Feds To Baby Bells: Let DSL Firms Share Lines

(06/08/00, 6:50 p.m. ET)

Independent digital subscriber line services, competing with regional Bell operating companies, received a helping hand Thursday when the Federal Communications Commission ordered Baby Bells to share their lines.

To date, DSL providers such as Covad Communications (stock: COVD) and NorthPoint Communications (stock: NPNT) had to pay most Baby Bells to lay a special new copper line to each house that wanted the upstarts' DSL services. The FCC has ordered Baby Bells to open their lines to DSL competitors and charge them only to deliver the service over their countless copper lines.

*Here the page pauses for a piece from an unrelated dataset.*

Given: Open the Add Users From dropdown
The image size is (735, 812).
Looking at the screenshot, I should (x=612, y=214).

"Line-sharing will open up a whole new market -- residences -- to these DSL competitors," said Beth Gage, a director at research and consulting firm TeleChoice.

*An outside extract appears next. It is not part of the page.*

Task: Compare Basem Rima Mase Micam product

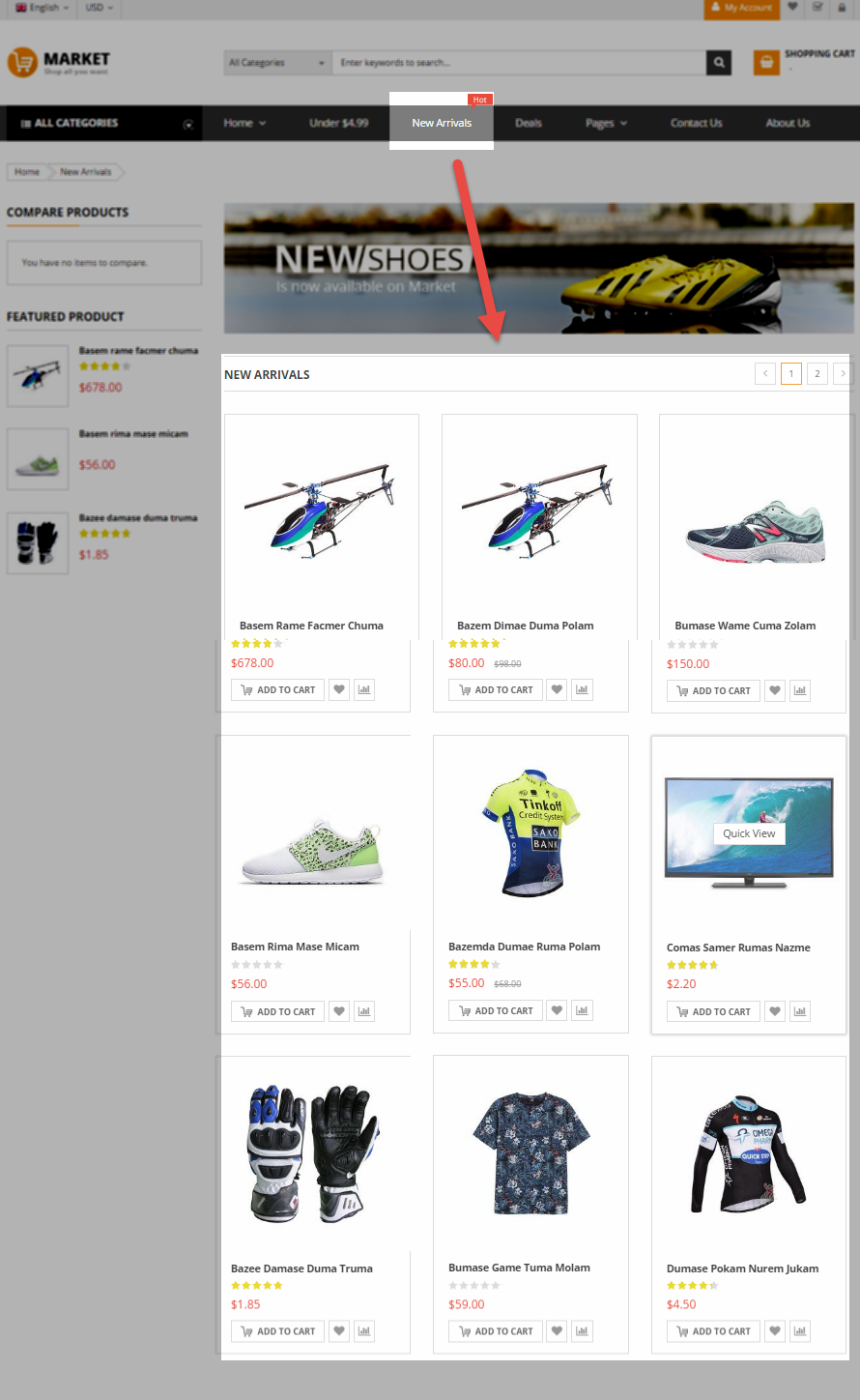Action: pos(364,1012)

Employers can start thinking seriously about rolling out telecommuting programs, because home-based workers will have access to much more bandwidth than even the fastest modem.

Although users shouldn't expect DSL prices to drop immediately, the line-sharing deal will help the DSL providers compete with Baby Bells, Gage added. DSL service typically costs $40 a month.

Line-sharing should also help address the painful issue of DSL availability. IT executives have long complained that they can't get the service where they need it, the same problem that plagued ISDN starting in the mid-1980s. Both services are largely hamstrung because they usually aren't available beyond several thousand feet of the serving office.

Line-sharing has been embraced already this week. BellSouth (stock: BLS) signed a line-sharing agreement with NorthPoint, under which it will share its telephone lines in its nine-state region.

"This pro-competitive agreement will speed and broaden availability of high-speed Internet and broadband services throughout our region," Jere Drummond, BellSouth's vice chairman, said in a statement.

The regional Bell operating company had already signed a line-sharing agreement with Covad in April.